As president of the Coalition of Greater Minnesota Cities, Carroll ran a meeting last week with city officials and Dayton in which small and large cities pledged to stick together on seeking continued state aid.
"It's kinda scary," Rep. Kerry Gauthier, DFL-Duluth, said about eliminating his city's state aid by 2015.
As a regional center, he said, Duluth serves people from a wide area who visit for education, business, recreation and other reasons.
"It isn't just Duluthians using Duluth services," Gauthier said.
Runbeck plans further work in her committee Wednesday.
"We will learn more about Duluth and what their needs are," she said.
LGA was established to help cities that do not have enough taxable property to provide fundamental services. Republicans say large cities can raise enough property tax to support their needs.
Under the GOP bill, cities that still receive LGA would not be able to raise property taxes.
Suburban cities receive relatively little LGA.
Rep. Paul Marquart, DFL-Dilworth, said rural cities could be hurt even though they would get the same aid as in the current budget.
"You're losing your political support," he said.
With 75 percent of Minnesotans not in communities with LGA, there eventually will be little political reason for the state to keep sending aid to rural communities, Marquart said.

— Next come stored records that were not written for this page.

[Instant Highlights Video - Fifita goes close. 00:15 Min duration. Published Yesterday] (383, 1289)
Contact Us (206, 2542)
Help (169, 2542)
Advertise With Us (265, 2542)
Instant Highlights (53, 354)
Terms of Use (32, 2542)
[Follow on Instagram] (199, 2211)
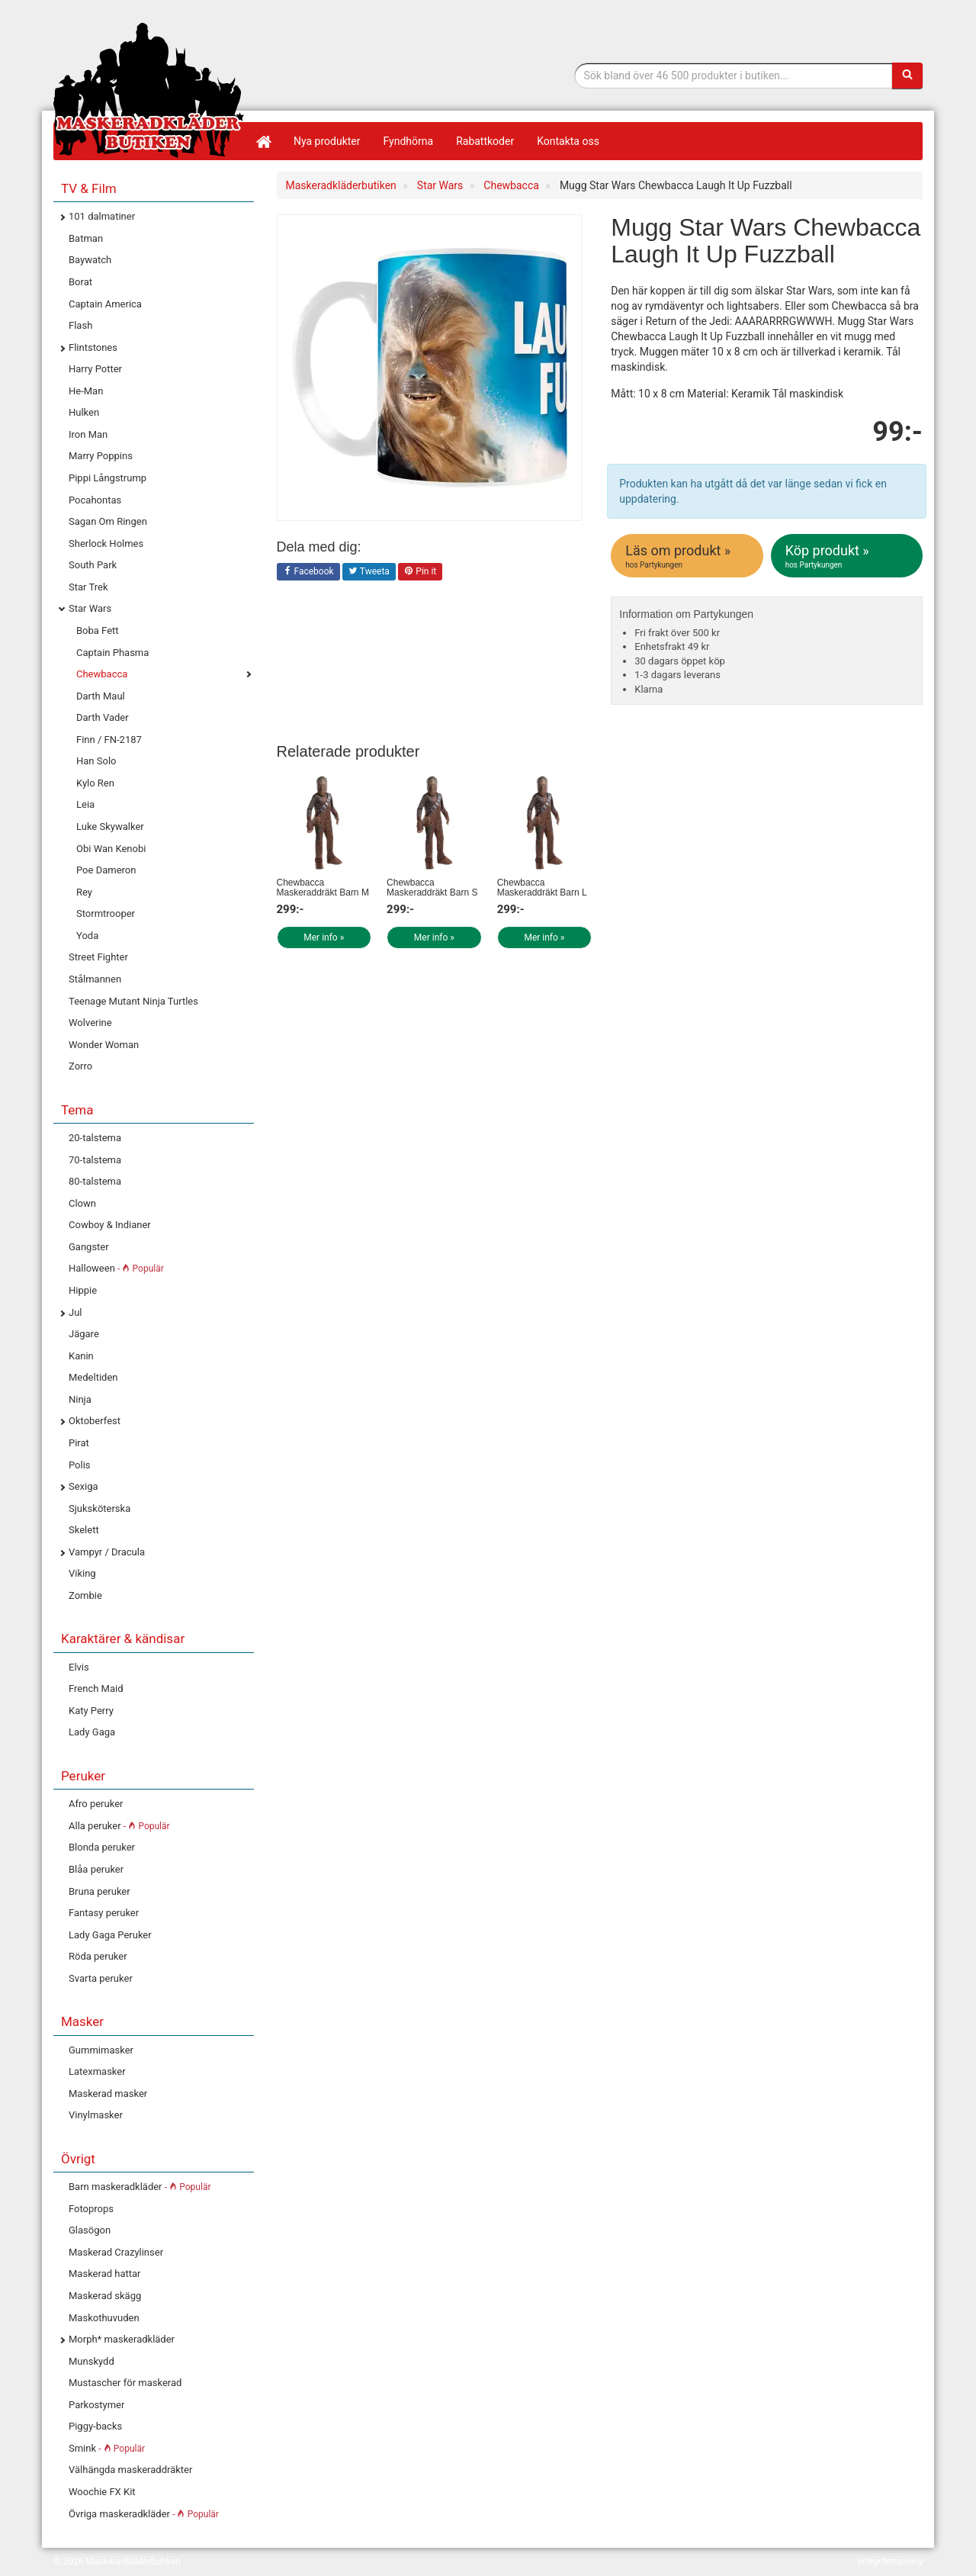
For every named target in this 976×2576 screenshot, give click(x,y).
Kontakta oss (568, 141)
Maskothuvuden (104, 2318)
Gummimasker (101, 2050)
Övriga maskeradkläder (144, 2514)
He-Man (86, 391)
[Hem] (263, 141)
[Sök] (907, 75)
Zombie (85, 1595)
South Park (93, 565)
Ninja (80, 1399)
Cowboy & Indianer (110, 1224)
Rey (84, 892)
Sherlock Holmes (106, 543)
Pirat (79, 1443)
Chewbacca (101, 674)
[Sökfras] (734, 75)
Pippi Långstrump (107, 478)
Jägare (84, 1333)
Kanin (81, 1356)
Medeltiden (93, 1377)
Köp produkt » (847, 556)
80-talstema (95, 1181)
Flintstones (93, 347)
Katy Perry (91, 1710)
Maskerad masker (108, 2093)
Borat (80, 282)
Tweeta (369, 572)
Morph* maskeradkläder (122, 2339)
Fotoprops (91, 2208)
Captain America (105, 304)
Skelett (84, 1530)
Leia (85, 804)
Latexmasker (97, 2071)
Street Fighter (98, 957)
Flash (80, 325)
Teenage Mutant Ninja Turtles (133, 1001)
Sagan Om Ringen (108, 521)
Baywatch (90, 259)
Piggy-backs (95, 2426)
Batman (86, 238)
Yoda (87, 935)
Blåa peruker (96, 1869)
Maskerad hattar (104, 2273)
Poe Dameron (106, 870)
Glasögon (90, 2230)
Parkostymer (96, 2404)
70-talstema (95, 1160)
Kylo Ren (95, 783)
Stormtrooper (105, 913)
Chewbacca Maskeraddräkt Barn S (432, 887)
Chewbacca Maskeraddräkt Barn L (542, 887)
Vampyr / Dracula (107, 1552)
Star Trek (88, 587)
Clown (82, 1203)
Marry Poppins (101, 455)
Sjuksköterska (99, 1508)
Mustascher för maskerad (125, 2382)
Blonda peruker (102, 1847)
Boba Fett (97, 630)
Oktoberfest (94, 1420)
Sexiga (83, 1486)
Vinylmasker (96, 2115)
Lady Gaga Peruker (110, 1935)
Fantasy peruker (104, 1912)
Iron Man (88, 434)
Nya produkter (327, 141)
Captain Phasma (112, 652)
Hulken (84, 412)
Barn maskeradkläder (139, 2186)
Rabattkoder (485, 141)
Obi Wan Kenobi (111, 848)
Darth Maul (100, 696)
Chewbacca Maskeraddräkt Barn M (323, 887)
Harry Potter (95, 369)
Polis (80, 1465)
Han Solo (96, 761)
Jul (75, 1312)
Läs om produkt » (687, 556)
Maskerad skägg (105, 2295)
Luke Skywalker (110, 826)
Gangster (89, 1247)
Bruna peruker (99, 1891)
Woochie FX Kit (102, 2491)
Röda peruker (98, 1956)
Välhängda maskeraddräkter (130, 2469)
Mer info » (323, 937)
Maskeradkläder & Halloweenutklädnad (148, 90)
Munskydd (91, 2361)
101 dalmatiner (102, 216)
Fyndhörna (409, 141)
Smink (107, 2448)
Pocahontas (95, 500)
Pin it (420, 572)
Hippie (83, 1290)
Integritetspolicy (890, 2561)
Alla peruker (119, 1826)
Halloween (116, 1268)
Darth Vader (102, 717)
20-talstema (95, 1137)
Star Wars (90, 608)
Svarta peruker (101, 1978)
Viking (82, 1573)
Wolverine (90, 1022)
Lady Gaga (92, 1732)
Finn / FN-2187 (109, 739)
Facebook (308, 572)
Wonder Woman (104, 1044)
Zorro (80, 1066)
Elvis (79, 1667)
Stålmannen (95, 979)
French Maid (96, 1688)
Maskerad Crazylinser (116, 2252)
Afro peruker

Senate leaders on Monday refused to say how similar their tax bill may be to the House plan. Their plan is due in the next few days.
Dayton said that since Monday was the half-way point of the 2011 legislative session, there is plenty of time to work out a compromise. Still, in a news conference and in letters to legislative Republican leaders he said their $34 billion, two-year budget plan would force "very drastic" cuts in state programs.
The governor said his agencies tell him that budget cuts like Republicans want could lead to situations as varied as eliminating meat inspections to closing seven parks, from lowering health-care payments for the poor to inspecting banks less often.